The Board appoints committees to help carry out its duties and work on key issues in greater detail than is generally possible at Board meetings. Committees regularly review the results of their meetings with the Board. The Board has five standing committees, all of which are composed of independent directors as defined in the NYSE rules. Each committee operates pursuant to a written charter which is available as described below under “Corporate Governance Guidelines” on page 9. Below is a table showing the current members of each committee.

 

Director       Audit      

Compensation,

Human Resources &

Management

 Succession 

    Executive      Governance      Technology(1) 

James E. Copeland, Jr.

   Chair         x          

Robert D. Daleo

   x                  

Walter W. Driver, Jr.

                  x     

Mark L. Feidler

   x                 x

L. Phillip Humann

        Chair    Chair    x     

Siri S. Marshall

      x    x    Chair     

John A. McKinley

             x         Chair

Richard F. Smith

                        

Mark B. Templeton

        x              x

 

(1) The Technology Committee was formed on February 5, 2010.

The Audit Committee has sole authority to appoint, review and discharge our independent registered public accounting firm. The committee reviews and approves in advance the services provided by our independent registered public accounting firm, reviews and discusses the independence of that firm, oversees the internal audit function, reviews our internal accounting controls and financial reporting process, and administers our Code of Ethics and Business Conduct. The committee reviews the Company’s guidelines and policies related to enterprise risk assessment and risk management, and management’s plan for risk mitigation or remediation. The committee meets separately with the internal and external auditors to ensure full and frank communications with the committee. The Board has determined that Messrs. Copeland, Daleo and Feidler are each “financially literate” under NYSE rules and an “audit committee financial expert” under the rules of the SEC.

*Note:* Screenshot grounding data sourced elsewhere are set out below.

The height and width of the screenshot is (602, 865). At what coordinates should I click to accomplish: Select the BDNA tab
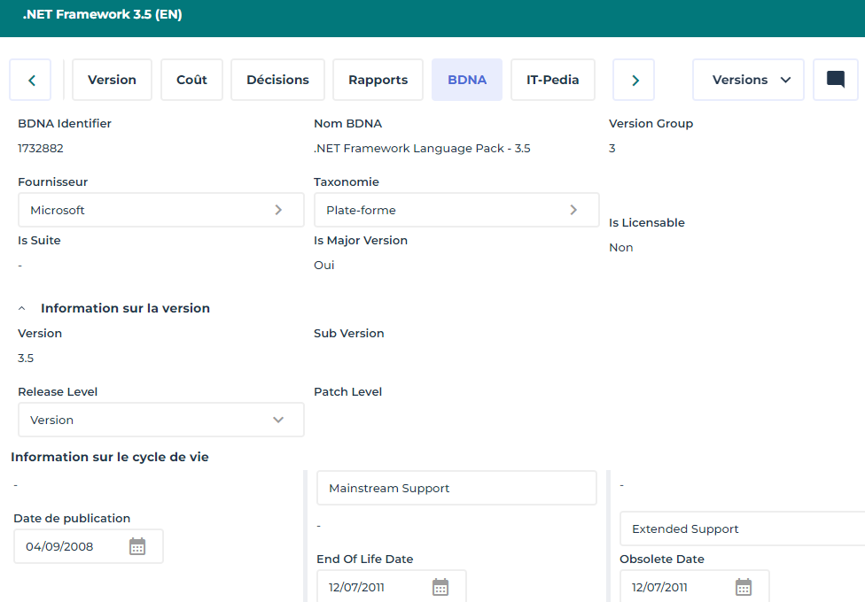467,80
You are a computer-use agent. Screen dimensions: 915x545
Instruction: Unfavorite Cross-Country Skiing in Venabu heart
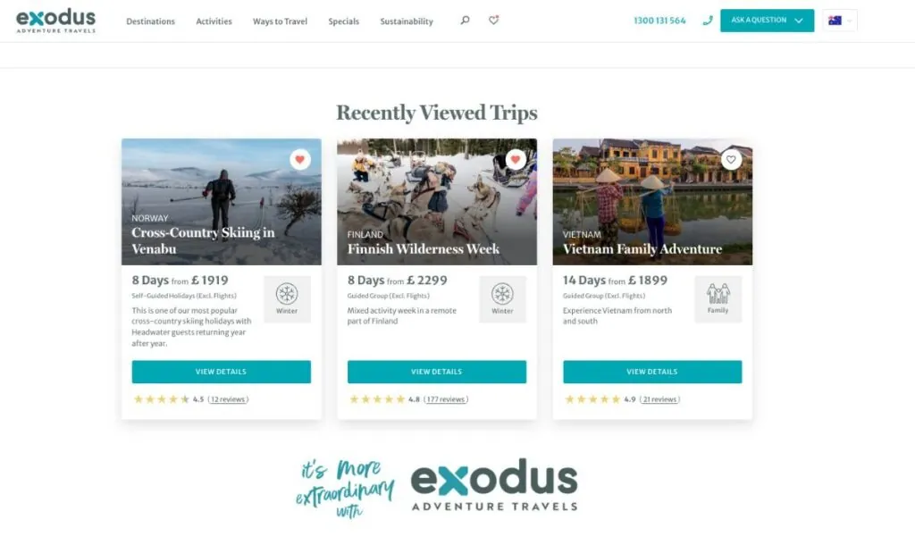coord(300,159)
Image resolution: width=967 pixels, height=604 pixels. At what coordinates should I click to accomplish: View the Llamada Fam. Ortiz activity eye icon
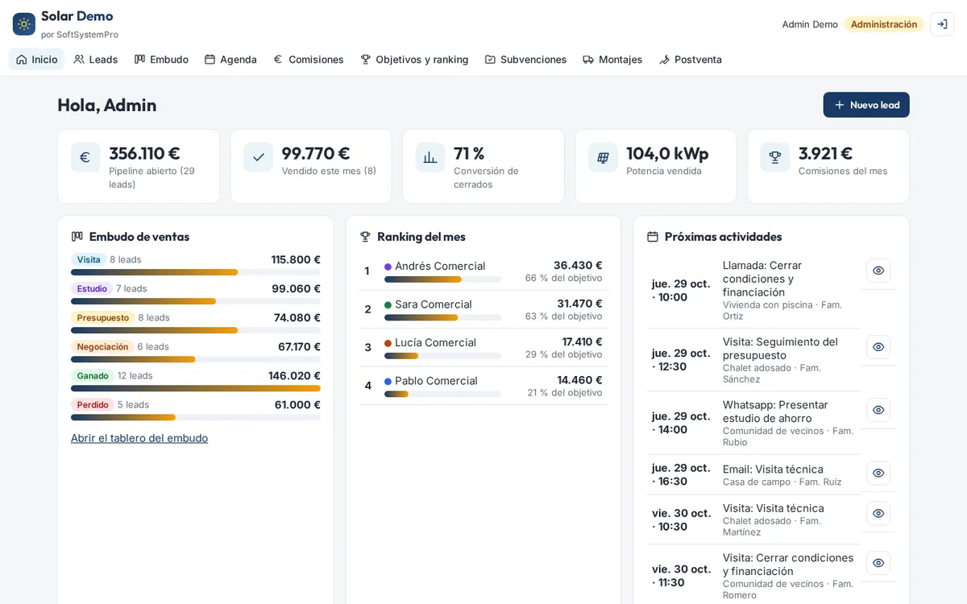[878, 271]
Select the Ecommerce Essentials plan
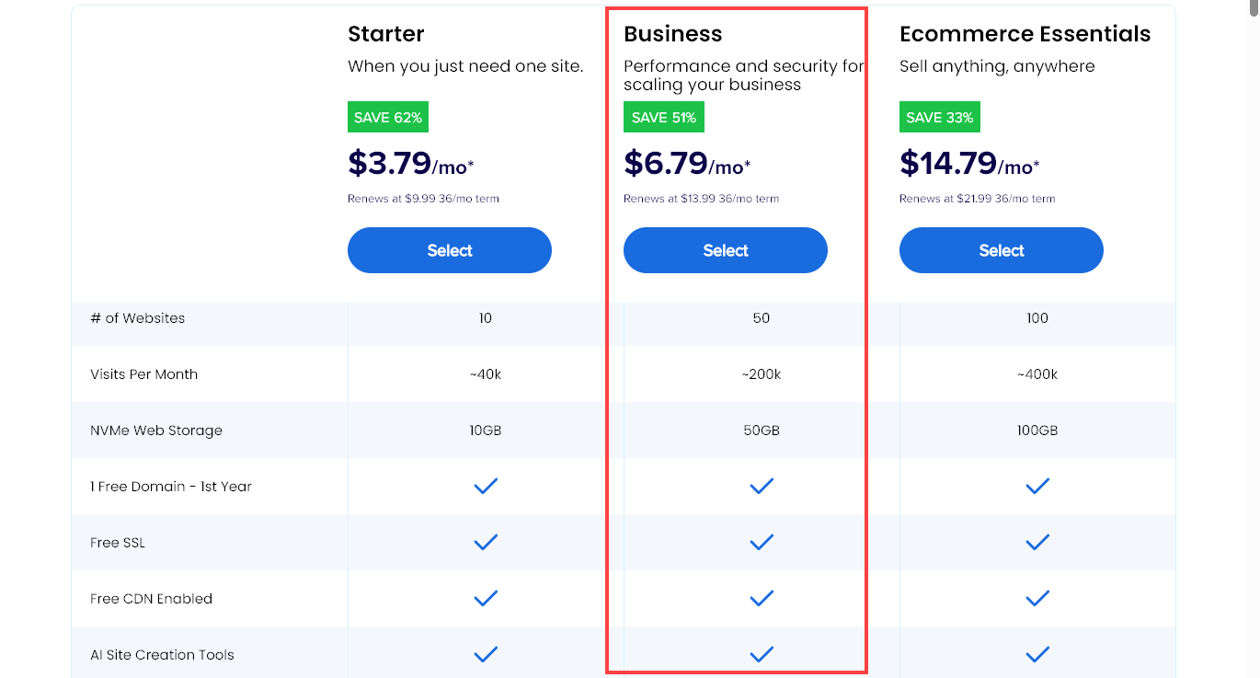The height and width of the screenshot is (678, 1260). click(1001, 249)
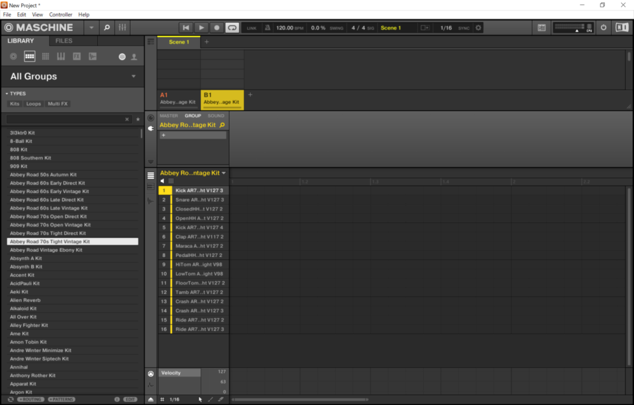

The Audit Committee has appointed Ernst & Young LLP as the Company’s independent registered public accounting firm for the fiscal year ending December 31, 2011, and is recommending that our shareholders approve this appointment at the Annual Meeting. See Proposal 2 on page 24 and the Audit Committee Report on page 66.

The Compensation, Human Resources & Management Succession Committee determines the compensation for our executive officers, establishes our compensation policies and practices, and reviews annual performance under our employee incentive plans. The Compensation Committee also provides assistance to the Governance Committee from time to time in connection with its review of director compensation. The Compensation Committee also advises management and the Board on succession planning and other significant human resources matters.

Role of Compensation Committee and Management in Determining Executive Compensation. The Compensation Committee reviews and makes decisions about executive policies and plans, including the amount of base salary, cash bonus and long-term incentive awarded to our named executive officers. Our Chairman and CEO and other executives may assist the Committee from time to time in its evaluation of compensation elements or program design or by providing mathematical calculations, historical information, year-over-year comparisons and clarification regarding job duties and performance. The Compensation Committee also considers the recommendations and competitive data provided by the compensation consultant and makes decisions, as it deems appropriate, on executive compensation based on its assessment of individual performance and achievement of goals both by the individual and the Company.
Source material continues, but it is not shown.